(YOUR GOAL): Reproduce word for word every line from the one containing "The height and" to the final line of the data below; omit the pictures.

Extracted records:
————————

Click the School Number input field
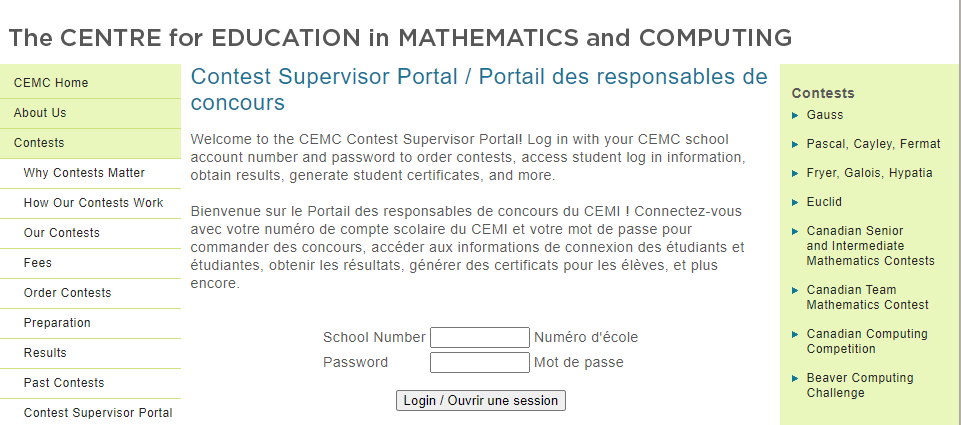 click(x=479, y=337)
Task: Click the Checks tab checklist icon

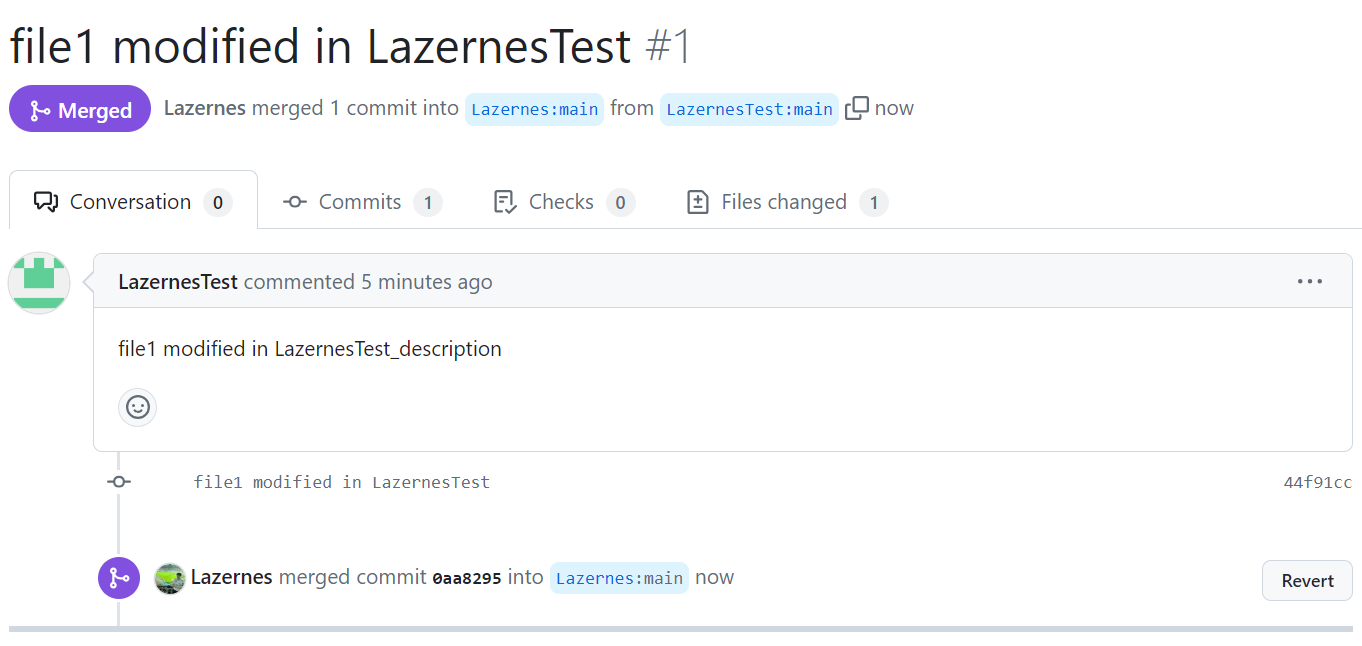Action: pos(505,202)
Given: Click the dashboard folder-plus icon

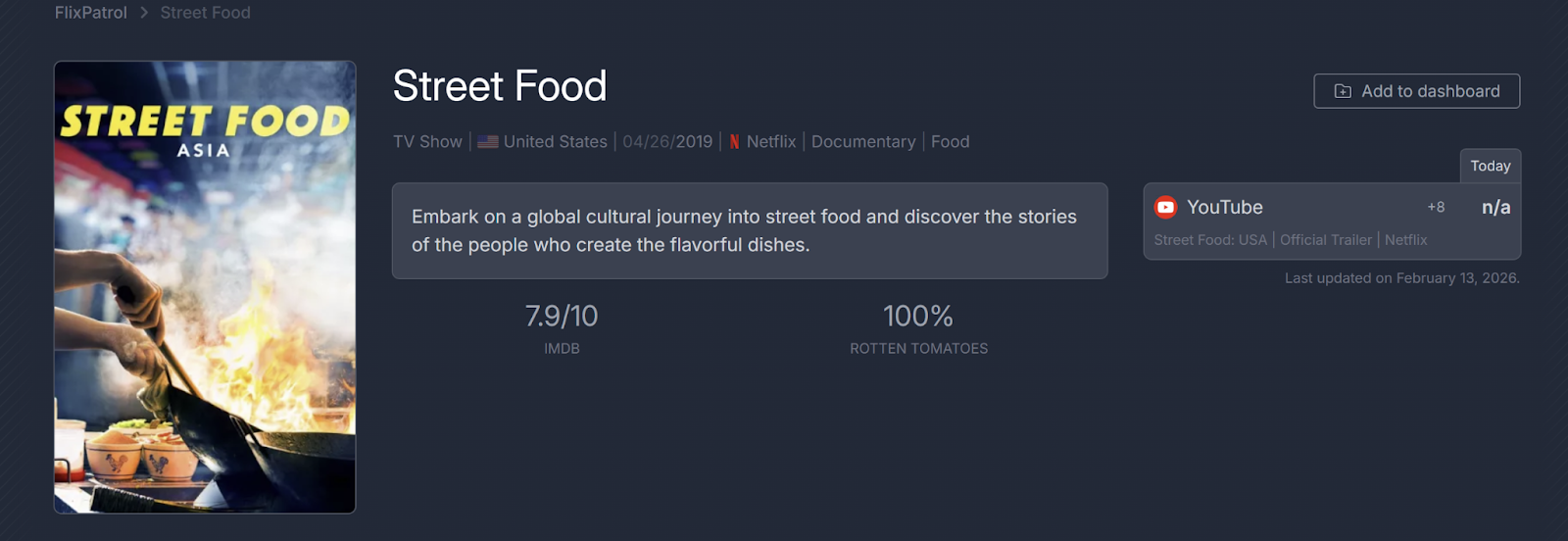Looking at the screenshot, I should point(1343,91).
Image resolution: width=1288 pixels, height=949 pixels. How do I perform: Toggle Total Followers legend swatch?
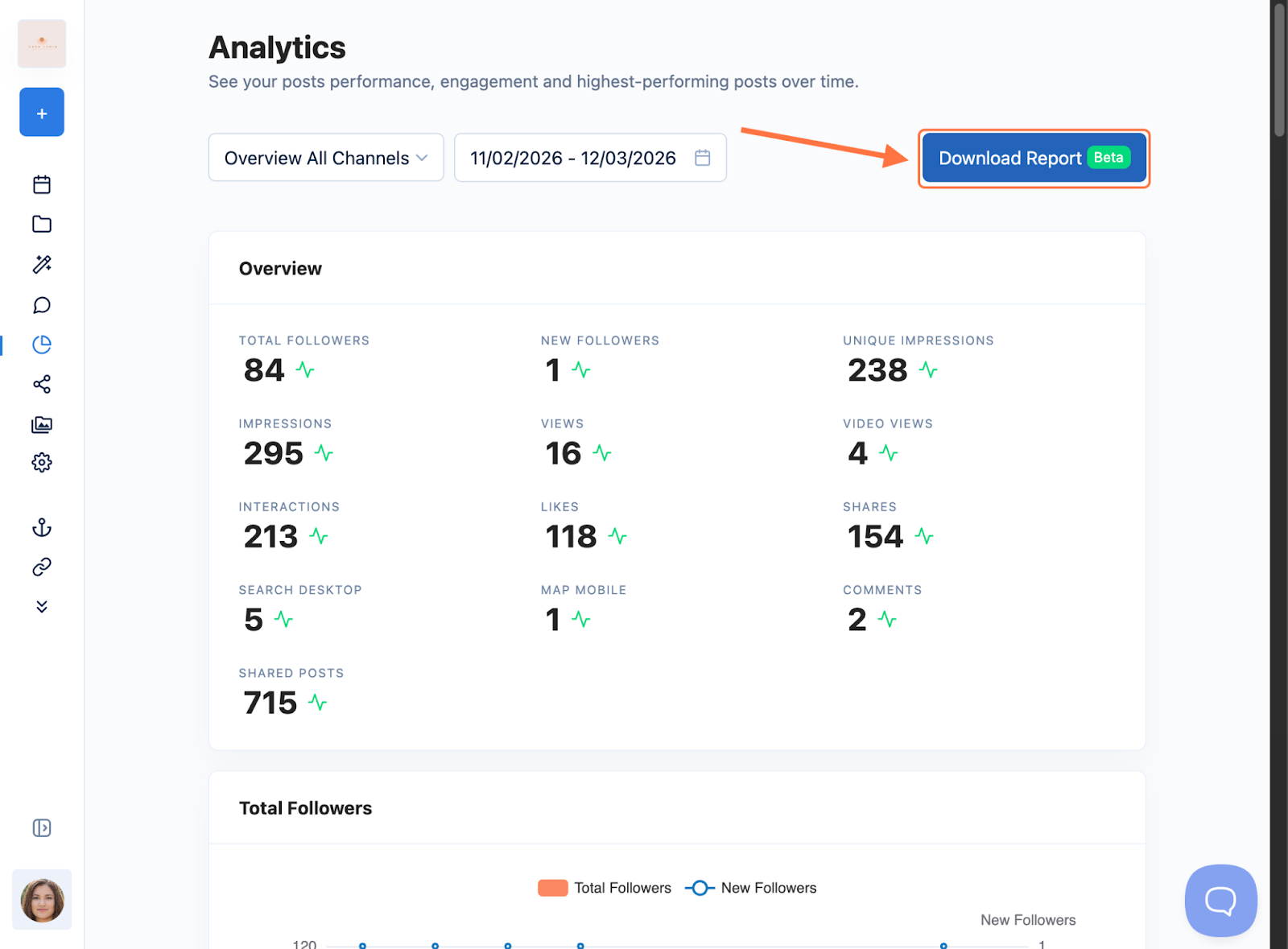[x=552, y=888]
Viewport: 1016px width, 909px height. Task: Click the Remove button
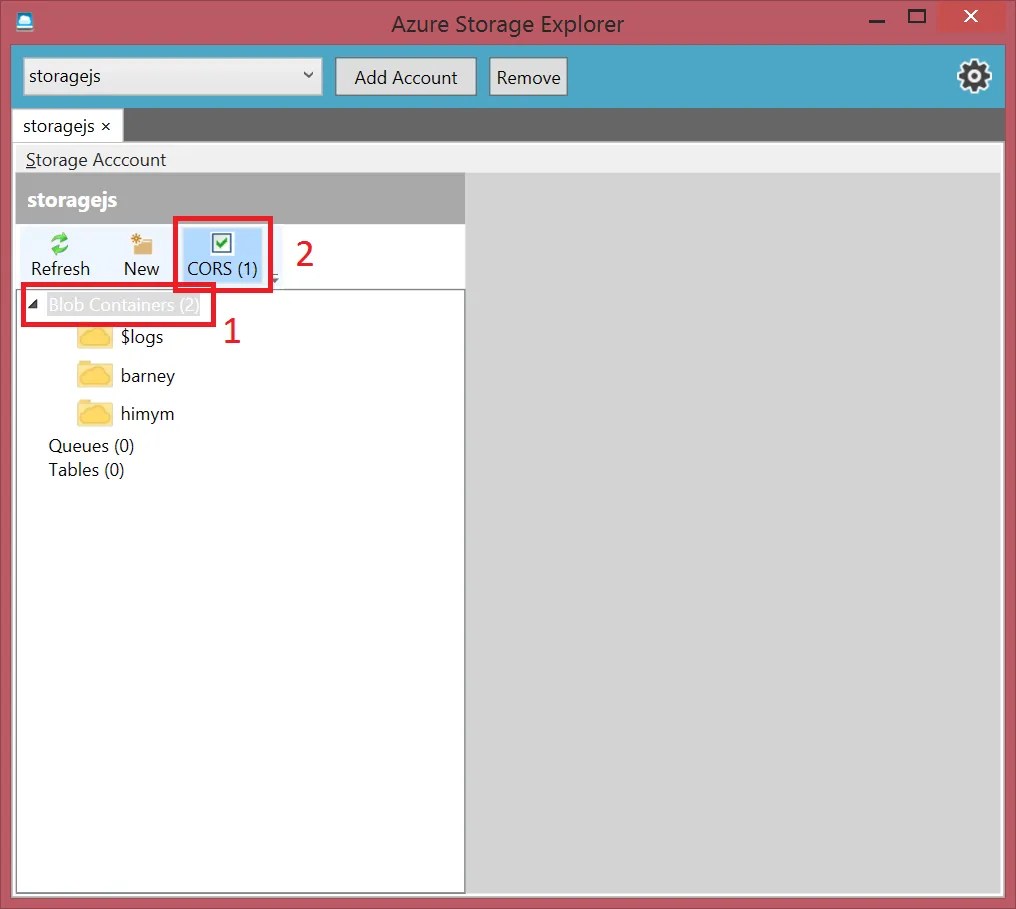528,76
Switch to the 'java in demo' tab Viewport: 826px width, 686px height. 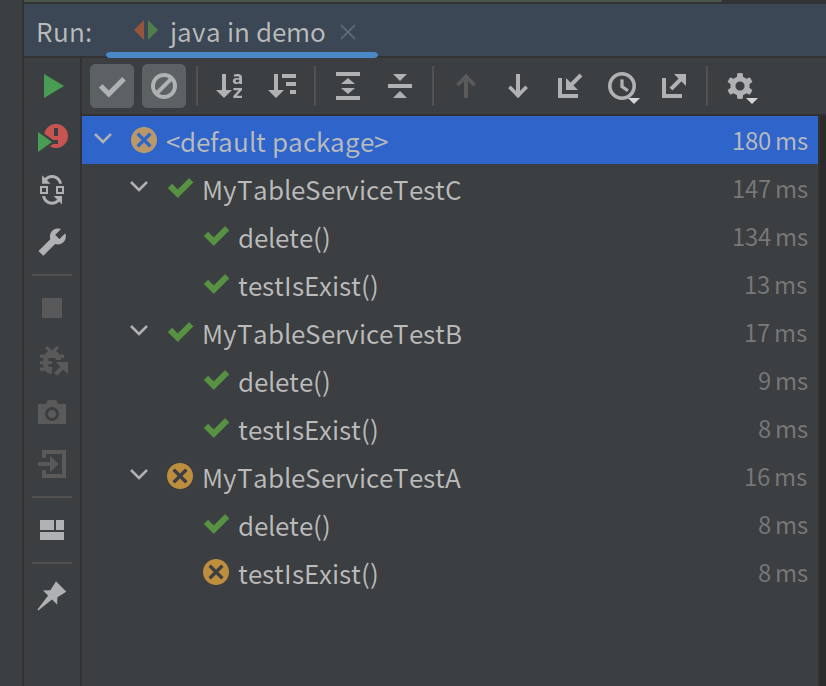246,33
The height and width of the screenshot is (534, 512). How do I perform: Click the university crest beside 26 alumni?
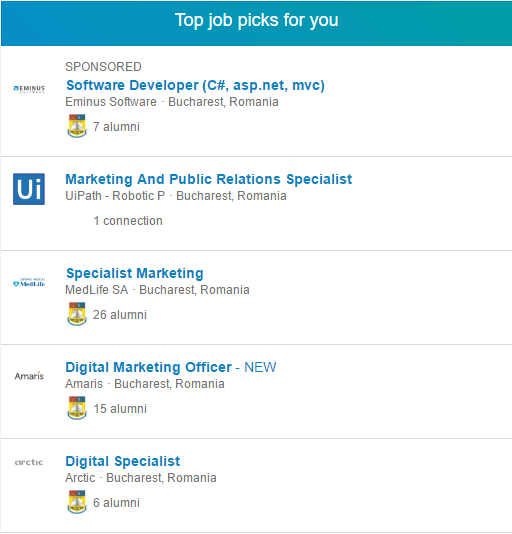pyautogui.click(x=77, y=314)
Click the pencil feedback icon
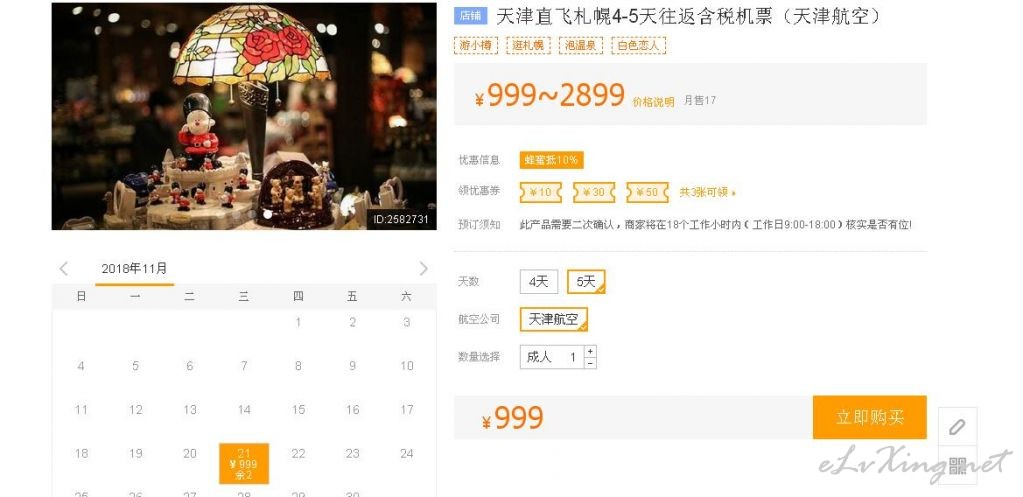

————————

(ANSWER SECTION):
The height and width of the screenshot is (534, 512). How do I perform: Click the university crest beside 26 alumni?
pyautogui.click(x=77, y=314)
Click the pencil feedback icon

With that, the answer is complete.